* Lithuania finance minister: would seek IMF help if needed
* IMF hails further budget cuts
* Economist sees Lithuania needing IMF aid eventually
(Adds quotes economist, IMF)
VIENNA/VILNIUS, July 24 (Reuters) -Lithuania would take financing help from the International Monetary Fund if needed, the finance minister was quoted on Friday as saying, as the IMF hailed the country's parliament for passing spending cuts.
The crisis in neighbour Latvia, which has been battling to secure aid agreed with the IMF and EU as it tackles problems over budget funding, showed the importance of securing balanced finances, Lithuanian Finance Minister Ingrida Simonyte said.

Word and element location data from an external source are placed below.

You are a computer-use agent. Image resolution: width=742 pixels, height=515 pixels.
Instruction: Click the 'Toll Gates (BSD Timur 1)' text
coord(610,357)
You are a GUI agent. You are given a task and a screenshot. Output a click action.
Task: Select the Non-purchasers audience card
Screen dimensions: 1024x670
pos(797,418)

"If financial help becomes necessary because of a dramatic worsening (in the economic environment), we would of course resort to the IMF. I see this as pragmatic," Simonyte told Austrian daily Die Presse in an interview.
The Lithuanian government has several times said it does not rule out turning to the Fund for help, as Latvia had to do.

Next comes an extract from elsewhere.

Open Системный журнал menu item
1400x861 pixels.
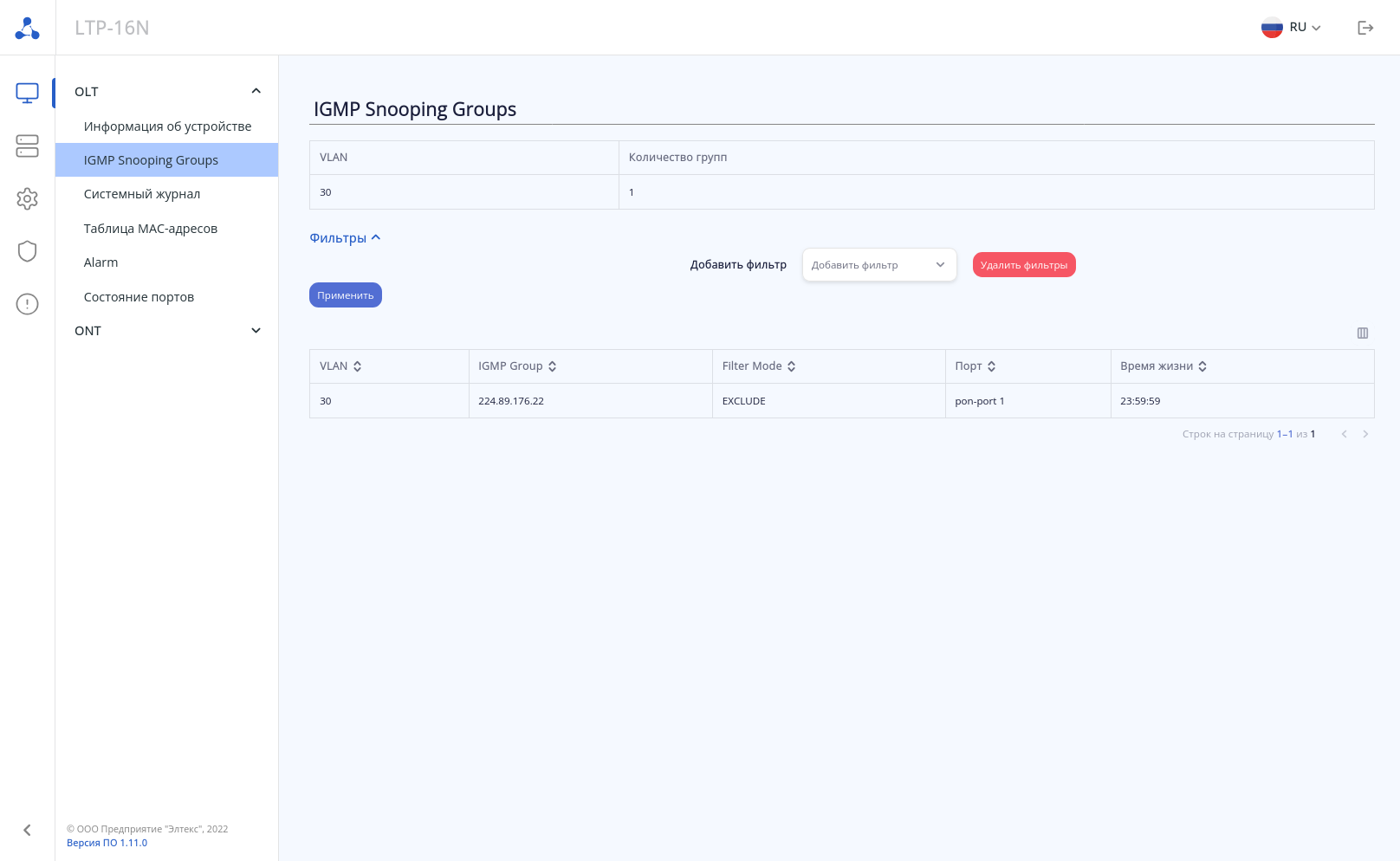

But Lithuania took heart from the fact it managed to raise 500 million euros in a Eurobond recently.
This week, its parliament also backed further budget cuts to help reduce the deficit.
In Washington, the IMF said these reductions were a step towards placing Lithuania's finances on a sounder longer-term footing and were needed to address tight financing conditions.
"It was an important step towards placing the country's budget finances on a sounder longer-term footing and was necessary to address tight financing conditions," Catriona Purfield, the IMF's mission chief for Lithuania, said in a statement.
But Morten Hansen, a Danish economist who is professor of economics at the Stockholm School of Economists in Riga, saw similarities between Latvia and Lithuania.
"Yes, Lithuania has not applied yet to the International Monetary Fund, but, I have no doubt, it is just a matter of time. One day you will wake up in the same situation as in Latvia," Hansen told weekly Lithuanian magazine Atgimimas.
Hansen was one of the few economists to predict tough times for Latvia, saying before its crisis broke last year that it faced a hard landing from its property and credit bubble.
He had also warned the Latvian government it should stop running budget deficits when GDP was expanding in double digits.
Simonyte said a devaluation of Lithuania's litas currency was "absolutely no option", repeating previous comments from Lithuania's prime minister.